##### Dataset records

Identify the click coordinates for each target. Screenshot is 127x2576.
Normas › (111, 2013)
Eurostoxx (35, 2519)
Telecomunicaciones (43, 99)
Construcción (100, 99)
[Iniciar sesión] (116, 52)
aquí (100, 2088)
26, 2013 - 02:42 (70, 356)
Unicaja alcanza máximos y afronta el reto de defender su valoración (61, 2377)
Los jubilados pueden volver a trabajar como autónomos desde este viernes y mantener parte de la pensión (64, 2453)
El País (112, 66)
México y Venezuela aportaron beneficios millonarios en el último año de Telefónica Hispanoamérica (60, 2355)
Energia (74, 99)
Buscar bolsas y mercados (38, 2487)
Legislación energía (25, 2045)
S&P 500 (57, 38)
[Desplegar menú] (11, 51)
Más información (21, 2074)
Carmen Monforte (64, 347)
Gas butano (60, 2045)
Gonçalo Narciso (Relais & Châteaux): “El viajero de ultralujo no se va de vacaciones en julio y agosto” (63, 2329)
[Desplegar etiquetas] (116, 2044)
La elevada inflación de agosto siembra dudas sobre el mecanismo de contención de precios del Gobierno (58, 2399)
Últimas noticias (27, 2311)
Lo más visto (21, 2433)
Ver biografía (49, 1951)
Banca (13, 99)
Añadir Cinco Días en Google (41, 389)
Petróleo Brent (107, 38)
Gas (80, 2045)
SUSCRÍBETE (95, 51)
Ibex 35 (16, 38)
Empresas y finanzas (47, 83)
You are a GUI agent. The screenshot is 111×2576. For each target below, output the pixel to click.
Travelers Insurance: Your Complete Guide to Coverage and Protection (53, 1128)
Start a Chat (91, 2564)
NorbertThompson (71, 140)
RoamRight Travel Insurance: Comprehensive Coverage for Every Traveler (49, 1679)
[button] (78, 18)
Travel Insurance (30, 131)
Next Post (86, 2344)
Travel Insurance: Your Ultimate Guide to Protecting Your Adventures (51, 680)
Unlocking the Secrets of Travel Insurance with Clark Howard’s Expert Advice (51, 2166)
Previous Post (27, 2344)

##########
##### Dataset records

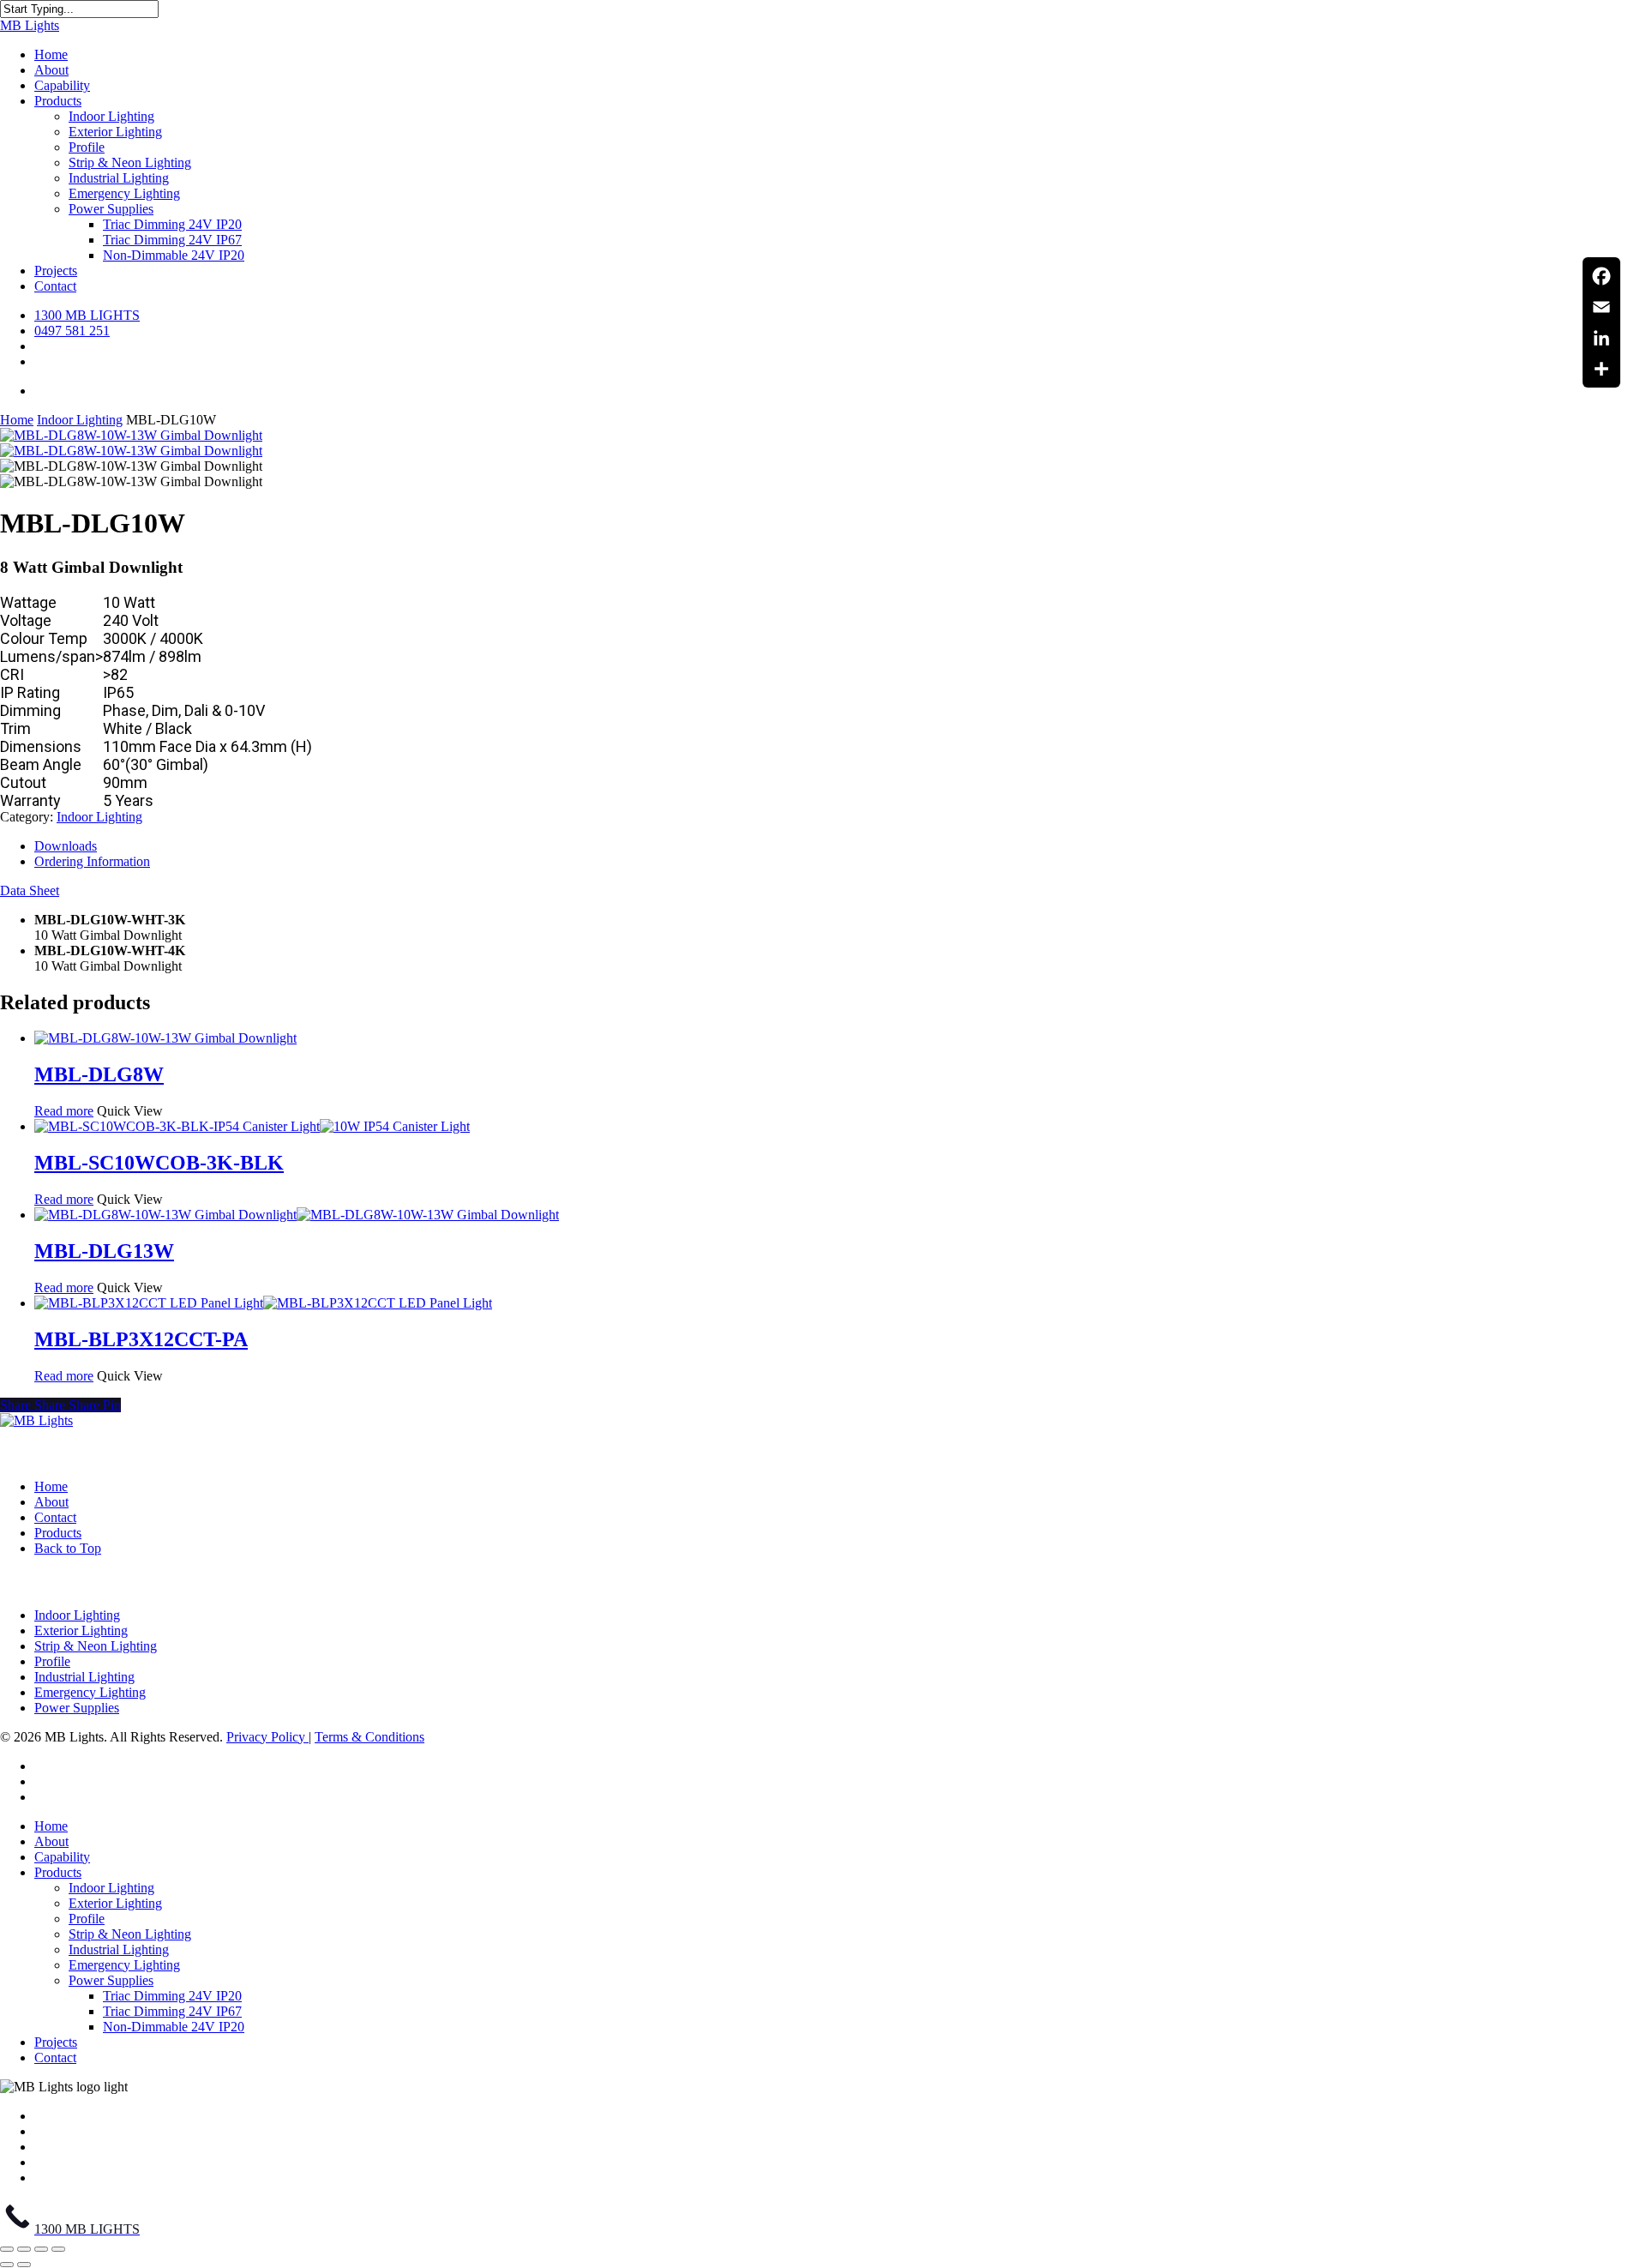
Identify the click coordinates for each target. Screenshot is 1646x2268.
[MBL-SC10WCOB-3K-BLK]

##########
##### Dataset records

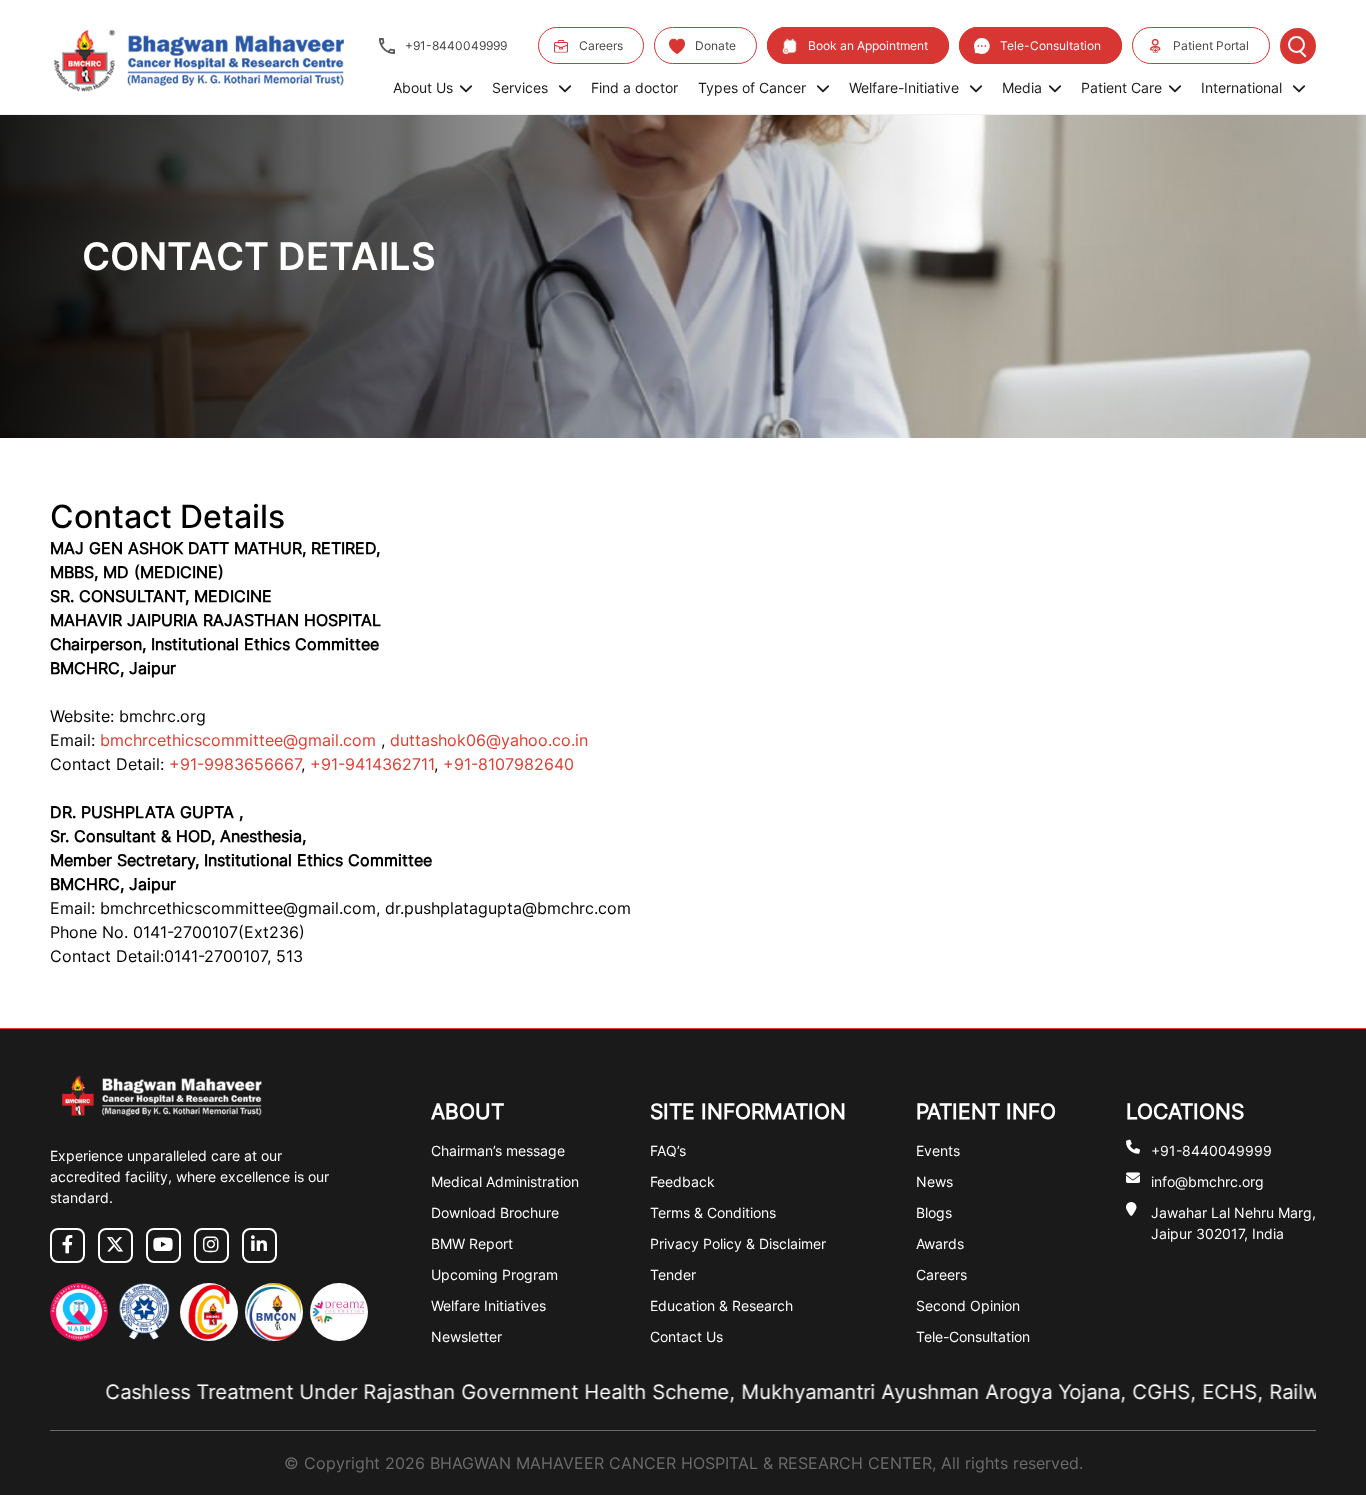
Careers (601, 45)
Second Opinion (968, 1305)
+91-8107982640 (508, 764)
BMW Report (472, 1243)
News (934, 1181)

##########

*Your task:* I'd like the lines above from the one with "Screenshot is 127x2576." up to and including the one with "26, 2013 - 02:42 (70, 356)" copied exactly, with no other lines.

*Response area:*
Identify the click coordinates for each target. Screenshot is 127x2576.
Normas › (111, 2013)
Eurostoxx (35, 2519)
Telecomunicaciones (43, 99)
Construcción (100, 99)
[Iniciar sesión] (116, 52)
aquí (100, 2088)
26, 2013 - 02:42 (70, 356)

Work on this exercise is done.